*** Opening Information supplied ***
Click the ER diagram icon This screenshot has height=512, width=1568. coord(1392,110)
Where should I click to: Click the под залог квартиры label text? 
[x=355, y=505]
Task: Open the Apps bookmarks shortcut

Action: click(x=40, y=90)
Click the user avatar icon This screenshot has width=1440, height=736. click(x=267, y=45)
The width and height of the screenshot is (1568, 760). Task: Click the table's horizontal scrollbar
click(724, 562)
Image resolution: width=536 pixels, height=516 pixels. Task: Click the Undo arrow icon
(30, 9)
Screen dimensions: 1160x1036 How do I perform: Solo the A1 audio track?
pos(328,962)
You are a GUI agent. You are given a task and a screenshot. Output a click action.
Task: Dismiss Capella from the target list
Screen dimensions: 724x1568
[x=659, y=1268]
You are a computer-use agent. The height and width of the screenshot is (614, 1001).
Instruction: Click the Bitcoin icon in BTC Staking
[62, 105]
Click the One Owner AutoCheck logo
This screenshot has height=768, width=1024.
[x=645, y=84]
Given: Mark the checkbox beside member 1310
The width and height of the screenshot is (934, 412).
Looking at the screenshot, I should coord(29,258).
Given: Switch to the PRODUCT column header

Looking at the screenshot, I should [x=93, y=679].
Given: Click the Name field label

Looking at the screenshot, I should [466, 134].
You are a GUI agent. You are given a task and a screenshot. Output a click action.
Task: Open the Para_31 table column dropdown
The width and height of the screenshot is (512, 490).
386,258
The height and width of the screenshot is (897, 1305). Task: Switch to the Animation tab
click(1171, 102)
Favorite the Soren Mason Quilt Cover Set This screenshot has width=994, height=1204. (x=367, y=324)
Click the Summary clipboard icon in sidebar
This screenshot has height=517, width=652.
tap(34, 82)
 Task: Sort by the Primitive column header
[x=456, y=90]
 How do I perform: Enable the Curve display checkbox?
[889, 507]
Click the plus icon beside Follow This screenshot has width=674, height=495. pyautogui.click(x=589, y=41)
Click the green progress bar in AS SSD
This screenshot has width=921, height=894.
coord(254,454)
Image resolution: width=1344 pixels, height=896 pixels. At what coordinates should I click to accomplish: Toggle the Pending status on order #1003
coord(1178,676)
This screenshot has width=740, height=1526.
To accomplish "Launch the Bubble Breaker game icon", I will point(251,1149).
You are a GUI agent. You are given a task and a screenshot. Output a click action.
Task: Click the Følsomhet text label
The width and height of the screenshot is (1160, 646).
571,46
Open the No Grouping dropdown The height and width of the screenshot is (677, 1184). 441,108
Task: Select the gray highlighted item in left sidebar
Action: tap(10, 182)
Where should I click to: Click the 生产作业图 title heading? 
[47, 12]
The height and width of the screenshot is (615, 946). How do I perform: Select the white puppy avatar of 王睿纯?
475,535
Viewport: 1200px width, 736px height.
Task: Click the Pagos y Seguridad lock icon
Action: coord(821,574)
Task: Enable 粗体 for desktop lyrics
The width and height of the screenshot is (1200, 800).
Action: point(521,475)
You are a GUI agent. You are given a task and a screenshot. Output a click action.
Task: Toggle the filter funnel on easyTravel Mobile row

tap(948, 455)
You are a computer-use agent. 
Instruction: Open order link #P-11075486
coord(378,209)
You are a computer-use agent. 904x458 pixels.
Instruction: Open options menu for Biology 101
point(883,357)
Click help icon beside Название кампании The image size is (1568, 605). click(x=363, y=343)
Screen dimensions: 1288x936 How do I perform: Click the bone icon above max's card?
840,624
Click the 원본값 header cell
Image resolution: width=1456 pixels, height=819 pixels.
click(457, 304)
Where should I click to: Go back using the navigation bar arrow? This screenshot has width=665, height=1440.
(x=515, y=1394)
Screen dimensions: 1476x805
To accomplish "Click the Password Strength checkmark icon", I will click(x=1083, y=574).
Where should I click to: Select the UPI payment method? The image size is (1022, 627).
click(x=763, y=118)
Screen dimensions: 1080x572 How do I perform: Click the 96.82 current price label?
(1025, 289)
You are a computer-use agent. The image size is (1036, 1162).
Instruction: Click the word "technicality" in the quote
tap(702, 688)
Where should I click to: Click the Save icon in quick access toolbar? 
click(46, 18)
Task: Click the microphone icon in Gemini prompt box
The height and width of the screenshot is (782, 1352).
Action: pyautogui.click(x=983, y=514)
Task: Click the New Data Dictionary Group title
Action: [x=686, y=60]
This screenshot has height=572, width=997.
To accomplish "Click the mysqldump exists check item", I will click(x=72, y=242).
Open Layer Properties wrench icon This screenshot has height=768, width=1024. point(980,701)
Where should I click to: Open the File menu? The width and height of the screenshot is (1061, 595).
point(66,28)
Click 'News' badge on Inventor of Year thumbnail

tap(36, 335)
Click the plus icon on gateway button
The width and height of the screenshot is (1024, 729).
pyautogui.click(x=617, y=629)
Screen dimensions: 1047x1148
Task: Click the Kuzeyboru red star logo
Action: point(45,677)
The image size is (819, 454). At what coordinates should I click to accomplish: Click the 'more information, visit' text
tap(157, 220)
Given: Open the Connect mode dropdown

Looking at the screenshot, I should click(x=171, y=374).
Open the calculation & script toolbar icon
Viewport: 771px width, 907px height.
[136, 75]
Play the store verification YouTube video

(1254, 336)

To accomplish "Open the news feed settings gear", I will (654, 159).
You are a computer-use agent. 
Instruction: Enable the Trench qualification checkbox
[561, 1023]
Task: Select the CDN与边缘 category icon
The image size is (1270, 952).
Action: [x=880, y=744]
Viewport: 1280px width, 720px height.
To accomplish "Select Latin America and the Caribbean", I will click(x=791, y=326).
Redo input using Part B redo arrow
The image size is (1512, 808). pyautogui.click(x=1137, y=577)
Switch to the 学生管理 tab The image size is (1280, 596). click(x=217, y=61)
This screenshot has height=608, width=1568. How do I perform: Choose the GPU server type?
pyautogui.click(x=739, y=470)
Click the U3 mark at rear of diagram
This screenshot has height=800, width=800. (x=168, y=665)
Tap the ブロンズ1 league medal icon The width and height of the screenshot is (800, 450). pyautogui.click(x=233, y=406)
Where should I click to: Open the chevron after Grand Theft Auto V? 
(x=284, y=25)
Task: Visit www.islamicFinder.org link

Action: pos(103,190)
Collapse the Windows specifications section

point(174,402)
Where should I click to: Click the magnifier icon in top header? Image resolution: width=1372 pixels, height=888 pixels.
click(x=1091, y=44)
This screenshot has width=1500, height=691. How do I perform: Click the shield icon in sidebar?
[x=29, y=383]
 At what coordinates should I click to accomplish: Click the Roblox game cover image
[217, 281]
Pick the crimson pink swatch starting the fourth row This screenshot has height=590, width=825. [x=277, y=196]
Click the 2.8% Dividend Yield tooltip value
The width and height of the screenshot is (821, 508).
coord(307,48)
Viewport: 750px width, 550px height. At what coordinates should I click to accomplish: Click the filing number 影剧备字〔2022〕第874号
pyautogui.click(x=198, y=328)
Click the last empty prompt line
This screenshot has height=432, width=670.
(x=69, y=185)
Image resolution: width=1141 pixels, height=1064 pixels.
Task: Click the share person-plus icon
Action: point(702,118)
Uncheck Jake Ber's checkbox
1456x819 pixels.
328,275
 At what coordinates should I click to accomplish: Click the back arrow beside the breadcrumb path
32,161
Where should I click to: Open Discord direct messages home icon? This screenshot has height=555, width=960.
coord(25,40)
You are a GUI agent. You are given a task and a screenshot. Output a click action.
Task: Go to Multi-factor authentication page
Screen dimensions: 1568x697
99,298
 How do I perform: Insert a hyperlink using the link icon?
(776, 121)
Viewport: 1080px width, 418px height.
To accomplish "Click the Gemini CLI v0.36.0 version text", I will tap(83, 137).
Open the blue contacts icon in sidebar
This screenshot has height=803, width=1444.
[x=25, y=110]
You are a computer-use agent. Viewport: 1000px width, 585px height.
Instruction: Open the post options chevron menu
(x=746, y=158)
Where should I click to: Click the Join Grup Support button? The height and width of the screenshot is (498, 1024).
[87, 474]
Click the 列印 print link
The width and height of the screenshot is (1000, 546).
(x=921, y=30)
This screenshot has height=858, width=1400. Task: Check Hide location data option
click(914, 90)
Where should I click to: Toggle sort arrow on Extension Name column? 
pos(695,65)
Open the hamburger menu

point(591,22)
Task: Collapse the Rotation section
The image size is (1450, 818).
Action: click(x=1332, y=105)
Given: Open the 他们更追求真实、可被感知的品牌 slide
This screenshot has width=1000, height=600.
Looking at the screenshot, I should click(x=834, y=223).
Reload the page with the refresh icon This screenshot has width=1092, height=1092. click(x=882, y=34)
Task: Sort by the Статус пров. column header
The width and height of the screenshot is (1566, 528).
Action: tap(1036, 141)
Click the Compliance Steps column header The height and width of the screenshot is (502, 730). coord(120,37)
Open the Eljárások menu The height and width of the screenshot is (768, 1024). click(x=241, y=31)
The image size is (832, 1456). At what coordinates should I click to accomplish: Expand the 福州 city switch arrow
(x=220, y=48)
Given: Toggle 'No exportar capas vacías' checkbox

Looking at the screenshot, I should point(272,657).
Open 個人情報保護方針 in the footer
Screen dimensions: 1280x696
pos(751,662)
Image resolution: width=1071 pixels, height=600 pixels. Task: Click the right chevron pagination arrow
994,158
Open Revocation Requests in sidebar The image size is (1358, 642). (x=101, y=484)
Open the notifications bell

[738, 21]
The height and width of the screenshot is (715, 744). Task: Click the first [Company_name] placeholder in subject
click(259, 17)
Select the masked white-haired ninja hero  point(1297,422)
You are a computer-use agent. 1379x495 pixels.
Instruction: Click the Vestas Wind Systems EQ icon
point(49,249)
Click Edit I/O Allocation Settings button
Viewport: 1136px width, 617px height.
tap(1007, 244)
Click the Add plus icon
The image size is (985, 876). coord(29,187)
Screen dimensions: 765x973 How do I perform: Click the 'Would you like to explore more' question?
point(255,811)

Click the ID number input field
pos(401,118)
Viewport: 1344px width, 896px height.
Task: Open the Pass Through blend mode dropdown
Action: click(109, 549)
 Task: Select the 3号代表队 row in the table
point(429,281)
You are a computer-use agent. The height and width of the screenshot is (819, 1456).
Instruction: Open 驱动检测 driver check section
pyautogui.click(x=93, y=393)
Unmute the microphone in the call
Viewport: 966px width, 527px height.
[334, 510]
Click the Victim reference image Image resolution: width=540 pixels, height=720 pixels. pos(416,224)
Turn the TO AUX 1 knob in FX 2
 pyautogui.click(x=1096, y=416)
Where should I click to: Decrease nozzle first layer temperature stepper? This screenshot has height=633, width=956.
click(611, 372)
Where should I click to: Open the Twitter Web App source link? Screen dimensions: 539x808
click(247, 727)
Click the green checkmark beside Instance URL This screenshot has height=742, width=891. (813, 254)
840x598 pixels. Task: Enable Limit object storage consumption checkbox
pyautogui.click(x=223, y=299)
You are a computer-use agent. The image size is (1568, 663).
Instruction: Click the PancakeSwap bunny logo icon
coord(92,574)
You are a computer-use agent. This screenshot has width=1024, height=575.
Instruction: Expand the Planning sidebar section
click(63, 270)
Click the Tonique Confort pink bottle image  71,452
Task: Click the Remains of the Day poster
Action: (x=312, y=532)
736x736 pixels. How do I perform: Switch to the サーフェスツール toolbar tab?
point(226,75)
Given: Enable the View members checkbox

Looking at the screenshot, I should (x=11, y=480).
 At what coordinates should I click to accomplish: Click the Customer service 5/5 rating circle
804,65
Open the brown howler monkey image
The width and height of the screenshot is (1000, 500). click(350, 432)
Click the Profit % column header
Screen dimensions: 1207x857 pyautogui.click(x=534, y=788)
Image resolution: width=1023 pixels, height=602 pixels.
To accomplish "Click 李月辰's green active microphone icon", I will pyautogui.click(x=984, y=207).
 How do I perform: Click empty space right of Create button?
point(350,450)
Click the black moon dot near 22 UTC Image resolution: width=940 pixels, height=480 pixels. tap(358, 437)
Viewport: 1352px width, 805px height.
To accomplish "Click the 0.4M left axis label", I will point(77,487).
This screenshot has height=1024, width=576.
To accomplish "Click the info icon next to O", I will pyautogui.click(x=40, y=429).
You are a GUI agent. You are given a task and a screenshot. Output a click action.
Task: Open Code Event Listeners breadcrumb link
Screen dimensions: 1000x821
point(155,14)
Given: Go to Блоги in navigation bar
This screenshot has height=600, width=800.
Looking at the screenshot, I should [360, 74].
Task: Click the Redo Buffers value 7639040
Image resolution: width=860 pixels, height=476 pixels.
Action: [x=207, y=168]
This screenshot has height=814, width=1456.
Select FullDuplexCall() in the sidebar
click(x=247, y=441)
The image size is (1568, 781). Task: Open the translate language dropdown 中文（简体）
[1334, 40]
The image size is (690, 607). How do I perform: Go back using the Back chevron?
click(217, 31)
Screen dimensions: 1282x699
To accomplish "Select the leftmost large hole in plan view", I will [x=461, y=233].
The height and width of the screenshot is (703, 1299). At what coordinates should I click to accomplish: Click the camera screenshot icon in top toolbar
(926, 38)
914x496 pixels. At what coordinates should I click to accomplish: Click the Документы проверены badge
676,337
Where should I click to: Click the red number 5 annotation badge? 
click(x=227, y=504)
*** Closing Information supplied ***
• _Problem details_: How many lines in the records hold the string "checkmark"? Answer with only that number.

• _Result below_: 2